**Task statement:**
Please repeat the listing below in its entirety, exactly.

**Records provided:**
________
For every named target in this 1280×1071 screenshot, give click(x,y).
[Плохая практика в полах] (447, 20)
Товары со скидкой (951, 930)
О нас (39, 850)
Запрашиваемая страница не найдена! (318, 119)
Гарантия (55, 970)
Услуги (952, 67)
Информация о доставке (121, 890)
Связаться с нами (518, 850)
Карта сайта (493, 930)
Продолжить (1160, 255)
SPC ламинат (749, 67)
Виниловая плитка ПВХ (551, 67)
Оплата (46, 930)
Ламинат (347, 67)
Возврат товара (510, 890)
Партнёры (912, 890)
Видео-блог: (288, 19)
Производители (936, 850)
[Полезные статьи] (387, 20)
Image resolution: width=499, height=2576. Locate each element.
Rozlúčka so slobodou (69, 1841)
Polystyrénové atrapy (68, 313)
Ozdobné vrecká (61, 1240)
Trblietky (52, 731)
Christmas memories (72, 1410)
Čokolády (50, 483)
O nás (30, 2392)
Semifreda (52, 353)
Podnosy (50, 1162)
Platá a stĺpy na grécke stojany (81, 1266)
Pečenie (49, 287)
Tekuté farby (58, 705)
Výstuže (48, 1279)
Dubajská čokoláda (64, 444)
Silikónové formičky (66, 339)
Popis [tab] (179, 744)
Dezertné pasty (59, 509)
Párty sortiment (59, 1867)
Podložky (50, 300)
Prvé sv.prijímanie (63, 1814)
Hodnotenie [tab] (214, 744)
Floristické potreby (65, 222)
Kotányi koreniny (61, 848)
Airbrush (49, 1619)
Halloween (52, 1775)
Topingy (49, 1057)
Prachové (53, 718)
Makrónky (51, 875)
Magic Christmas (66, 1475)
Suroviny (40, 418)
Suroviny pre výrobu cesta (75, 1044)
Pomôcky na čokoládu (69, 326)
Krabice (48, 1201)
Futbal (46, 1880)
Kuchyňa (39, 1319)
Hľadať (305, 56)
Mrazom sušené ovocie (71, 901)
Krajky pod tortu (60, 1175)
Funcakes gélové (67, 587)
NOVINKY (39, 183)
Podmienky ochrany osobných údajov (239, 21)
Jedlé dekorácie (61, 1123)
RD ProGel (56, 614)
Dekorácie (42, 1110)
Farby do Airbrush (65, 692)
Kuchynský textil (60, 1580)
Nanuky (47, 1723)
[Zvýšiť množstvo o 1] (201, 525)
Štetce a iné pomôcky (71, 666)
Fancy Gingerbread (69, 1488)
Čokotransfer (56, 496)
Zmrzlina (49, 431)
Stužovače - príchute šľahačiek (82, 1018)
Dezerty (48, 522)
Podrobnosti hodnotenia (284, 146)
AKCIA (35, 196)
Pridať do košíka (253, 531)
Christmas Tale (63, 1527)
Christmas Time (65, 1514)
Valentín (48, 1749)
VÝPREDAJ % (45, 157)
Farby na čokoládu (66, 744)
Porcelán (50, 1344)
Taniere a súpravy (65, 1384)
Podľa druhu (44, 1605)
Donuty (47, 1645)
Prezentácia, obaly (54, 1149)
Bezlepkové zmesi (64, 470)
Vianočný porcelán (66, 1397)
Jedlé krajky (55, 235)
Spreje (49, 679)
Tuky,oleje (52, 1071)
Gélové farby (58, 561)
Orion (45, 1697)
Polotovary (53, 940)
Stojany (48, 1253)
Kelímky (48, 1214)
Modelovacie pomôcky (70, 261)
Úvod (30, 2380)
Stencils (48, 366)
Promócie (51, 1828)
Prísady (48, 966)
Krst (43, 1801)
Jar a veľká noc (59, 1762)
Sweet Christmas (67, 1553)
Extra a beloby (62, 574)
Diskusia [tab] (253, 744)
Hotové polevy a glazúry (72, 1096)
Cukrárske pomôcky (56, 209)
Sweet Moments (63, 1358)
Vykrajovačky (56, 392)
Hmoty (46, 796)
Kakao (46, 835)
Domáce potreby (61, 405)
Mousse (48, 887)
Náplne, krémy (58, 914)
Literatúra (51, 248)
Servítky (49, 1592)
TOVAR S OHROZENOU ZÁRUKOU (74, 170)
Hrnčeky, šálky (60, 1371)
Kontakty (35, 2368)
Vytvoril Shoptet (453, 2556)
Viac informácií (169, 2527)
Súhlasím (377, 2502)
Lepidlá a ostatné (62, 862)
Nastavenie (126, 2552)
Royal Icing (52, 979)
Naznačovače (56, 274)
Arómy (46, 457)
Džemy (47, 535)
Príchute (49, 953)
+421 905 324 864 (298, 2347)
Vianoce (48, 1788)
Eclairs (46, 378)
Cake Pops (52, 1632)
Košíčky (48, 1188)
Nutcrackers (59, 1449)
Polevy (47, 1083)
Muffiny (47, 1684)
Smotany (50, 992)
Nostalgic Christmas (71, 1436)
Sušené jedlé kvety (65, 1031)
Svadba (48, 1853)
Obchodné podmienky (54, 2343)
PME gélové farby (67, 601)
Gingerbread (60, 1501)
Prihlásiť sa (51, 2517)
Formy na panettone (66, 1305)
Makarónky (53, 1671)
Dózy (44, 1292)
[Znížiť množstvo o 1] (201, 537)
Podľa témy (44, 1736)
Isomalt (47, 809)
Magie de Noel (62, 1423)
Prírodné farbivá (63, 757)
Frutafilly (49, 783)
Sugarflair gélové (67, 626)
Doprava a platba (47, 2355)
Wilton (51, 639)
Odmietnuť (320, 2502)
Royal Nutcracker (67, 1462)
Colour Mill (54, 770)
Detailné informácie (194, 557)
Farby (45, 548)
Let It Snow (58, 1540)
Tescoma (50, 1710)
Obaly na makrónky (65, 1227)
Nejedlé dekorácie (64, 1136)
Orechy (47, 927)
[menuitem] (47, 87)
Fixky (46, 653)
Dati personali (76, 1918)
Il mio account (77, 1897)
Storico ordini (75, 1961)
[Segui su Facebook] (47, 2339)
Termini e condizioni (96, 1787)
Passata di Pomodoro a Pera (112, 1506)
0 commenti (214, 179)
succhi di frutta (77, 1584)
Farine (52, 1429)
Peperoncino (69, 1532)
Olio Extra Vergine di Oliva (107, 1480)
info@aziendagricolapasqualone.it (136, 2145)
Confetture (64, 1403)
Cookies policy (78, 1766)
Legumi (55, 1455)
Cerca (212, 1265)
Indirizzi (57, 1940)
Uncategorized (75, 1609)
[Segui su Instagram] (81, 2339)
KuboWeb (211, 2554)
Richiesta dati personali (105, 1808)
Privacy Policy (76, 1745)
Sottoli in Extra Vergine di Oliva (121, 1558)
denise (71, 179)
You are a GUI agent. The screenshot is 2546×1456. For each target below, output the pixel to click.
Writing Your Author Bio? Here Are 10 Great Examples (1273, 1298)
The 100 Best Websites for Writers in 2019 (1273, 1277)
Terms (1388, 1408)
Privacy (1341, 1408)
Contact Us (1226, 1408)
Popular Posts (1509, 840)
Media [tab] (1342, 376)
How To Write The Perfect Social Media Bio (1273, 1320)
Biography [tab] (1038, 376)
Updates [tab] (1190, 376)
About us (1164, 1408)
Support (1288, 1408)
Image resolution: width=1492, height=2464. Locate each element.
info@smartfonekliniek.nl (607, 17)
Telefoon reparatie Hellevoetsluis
________
**Exercise answer:**
For every named target in this 1280×1071 screenshot, give click(x,y).
[Плохая практика в полах] (447, 20)
Товары со скидкой (951, 930)
О нас (39, 850)
Запрашиваемая страница не найдена! (318, 119)
Гарантия (55, 970)
Услуги (952, 67)
Информация о доставке (121, 890)
Связаться с нами (518, 850)
Карта сайта (493, 930)
Продолжить (1160, 255)
SPC ламинат (749, 67)
Виниловая плитка ПВХ (551, 67)
Оплата (46, 930)
Ламинат (347, 67)
Возврат товара (510, 890)
Партнёры (912, 890)
Видео-блог: (288, 19)
Производители (936, 850)
[Полезные статьи] (387, 20)
Image resolution: width=499, height=2576. Locate each element.
Rozlúčka so slobodou (69, 1841)
Polystyrénové atrapy (68, 313)
Ozdobné vrecká (61, 1240)
Trblietky (52, 731)
Christmas memories (72, 1410)
Čokolády (50, 483)
O nás (30, 2392)
Semifreda (52, 353)
Podnosy (50, 1162)
Platá a stĺpy na grécke stojany (81, 1266)
Pečenie (49, 287)
Tekuté farby (58, 705)
Výstuže (48, 1279)
Dubajská čokoláda (64, 444)
Silikónové formičky (66, 339)
Popis [tab] (179, 744)
Dezertné pasty (59, 509)
Párty sortiment (59, 1867)
Podložky (50, 300)
Prvé sv.prijímanie (63, 1814)
Hodnotenie [tab] (214, 744)
Floristické potreby (65, 222)
Kotányi koreniny (61, 848)
Airbrush (49, 1619)
Halloween (52, 1775)
Topingy (49, 1057)
Prachové (53, 718)
Makrónky (51, 875)
Magic Christmas (66, 1475)
Suroviny (40, 418)
Suroviny pre výrobu cesta (75, 1044)
Pomôcky na čokoládu (69, 326)
Krabice (48, 1201)
Futbal (46, 1880)
Kuchyňa (39, 1319)
Hľadať (305, 56)
Mrazom sušené ovocie (71, 901)
Krajky pod tortu (60, 1175)
Funcakes gélové (67, 587)
NOVINKY (39, 183)
Podmienky ochrany osobných údajov (239, 21)
Jedlé dekorácie (61, 1123)
RD ProGel (56, 614)
Dekorácie (42, 1110)
Farby do Airbrush (65, 692)
Kuchynský textil (60, 1580)
Nanuky (47, 1723)
[Zvýšiť množstvo o 1] (201, 525)
Štetce a iné pomôcky (71, 666)
Fancy Gingerbread (69, 1488)
Čokotransfer (56, 496)
Zmrzlina (49, 431)
Stužovače - príchute šľahačiek (82, 1018)
Dezerty (48, 522)
Podrobnosti hodnotenia (284, 146)
AKCIA (35, 196)
Pridať do košíka (253, 531)
Christmas Tale (63, 1527)
Christmas Time (65, 1514)
Valentín (48, 1749)
VÝPREDAJ % (45, 157)
Farby na čokoládu (66, 744)
Porcelán (50, 1344)
Taniere a súpravy (65, 1384)
Podľa druhu (44, 1605)
Donuty (47, 1645)
Prezentácia, obaly (54, 1149)
Bezlepkové zmesi (64, 470)
Vianočný porcelán (66, 1397)
Jedlé krajky (55, 235)
Spreje (49, 679)
Tuky,oleje (52, 1071)
Gélové farby (58, 561)
Orion (45, 1697)
Polotovary (53, 940)
Stojany (48, 1253)
Kelímky (48, 1214)
Modelovacie pomôcky (70, 261)
Úvod (30, 2380)
Stencils (48, 366)
Promócie (51, 1828)
Prísady (48, 966)
Krst (43, 1801)
Jar a veľká noc (59, 1762)
Sweet Christmas (67, 1553)
Extra a beloby (62, 574)
Diskusia [tab] (253, 744)
Hotové polevy a glazúry (72, 1096)
Cukrárske pomôcky (56, 209)
Sweet Moments (63, 1358)
Vykrajovačky (56, 392)
Hmoty (46, 796)
Kakao (46, 835)
Domáce potreby (61, 405)
Mousse (48, 887)
Náplne, krémy (58, 914)
Literatúra (51, 248)
Servítky (49, 1592)
TOVAR S OHROZENOU ZÁRUKOU (74, 170)
Hrnčeky, šálky (60, 1371)
Kontakty (35, 2368)
Vytvoril Shoptet (453, 2556)
Viac informácií (169, 2527)
Súhlasím (377, 2502)
Lepidlá a ostatné (62, 862)
Nastavenie (126, 2552)
Royal Icing (52, 979)
Naznačovače (56, 274)
Arómy (46, 457)
Džemy (47, 535)
Príchute (49, 953)
+421 905 324 864 (298, 2347)
Vianoce (48, 1788)
Eclairs (46, 378)
Cake Pops (52, 1632)
Košíčky (48, 1188)
Nutcrackers (59, 1449)
Polevy (47, 1083)
Muffiny (47, 1684)
Smotany (50, 992)
Nostalgic Christmas (71, 1436)
Sušené jedlé kvety (65, 1031)
Svadba (48, 1853)
Obchodné podmienky (54, 2343)
PME gélové farby (67, 601)
Gingerbread (60, 1501)
Prihlásiť sa (51, 2517)
Formy na panettone (66, 1305)
Makarónky (53, 1671)
Dózy (44, 1292)
[Znížiť množstvo o 1] (201, 537)
Podľa témy (44, 1736)
Isomalt (47, 809)
Magie de Noel (62, 1423)
Prírodné farbivá (63, 757)
Frutafilly (49, 783)
Sugarflair gélové (67, 626)
Doprava a platba (47, 2355)
Wilton (51, 639)
Odmietnuť (320, 2502)
Royal Nutcracker (67, 1462)
Colour Mill (54, 770)
Detailné informácie (194, 557)
Farby (45, 548)
Let It Snow (58, 1540)
Tescoma (50, 1710)
Obaly na makrónky (65, 1227)
Nejedlé dekorácie (64, 1136)
Orechy (47, 927)
[menuitem] (47, 87)
Fixky (46, 653)
Dati personali (76, 1918)
Il mio account (77, 1897)
Storico ordini (75, 1961)
[Segui su Facebook] (47, 2339)
Termini e condizioni (96, 1787)
Passata di Pomodoro a Pera (112, 1506)
0 commenti (214, 179)
succhi di frutta (77, 1584)
Farine (52, 1429)
Peperoncino (69, 1532)
Olio Extra Vergine di Oliva (107, 1480)
info@aziendagricolapasqualone.it (136, 2145)
Confetture (64, 1403)
Cookies policy (78, 1766)
Legumi (55, 1455)
Cerca (212, 1265)
Indirizzi (57, 1940)
Uncategorized (75, 1609)
[Segui su Instagram] (81, 2339)
KuboWeb (211, 2554)
Richiesta dati personali (105, 1808)
Privacy Policy (76, 1745)
Sottoli in Extra Vergine di Oliva (121, 1558)
denise (71, 179)
You are a GUI agent. The screenshot is 2546×1456. For each target below, output the pixel to click.
Writing Your Author Bio? Here Are 10 Great Examples (1273, 1298)
The 100 Best Websites for Writers in 2019 (1273, 1277)
Terms (1388, 1408)
Privacy (1341, 1408)
Contact Us (1226, 1408)
Popular Posts (1509, 840)
Media [tab] (1342, 376)
How To Write The Perfect Social Media Bio (1273, 1320)
Biography [tab] (1038, 376)
Updates [tab] (1190, 376)
About us (1164, 1408)
Support (1288, 1408)
Image resolution: width=1492, height=2464. Locate each element.
info@smartfonekliniek.nl (607, 17)
Telefoon reparatie Hellevoetsluis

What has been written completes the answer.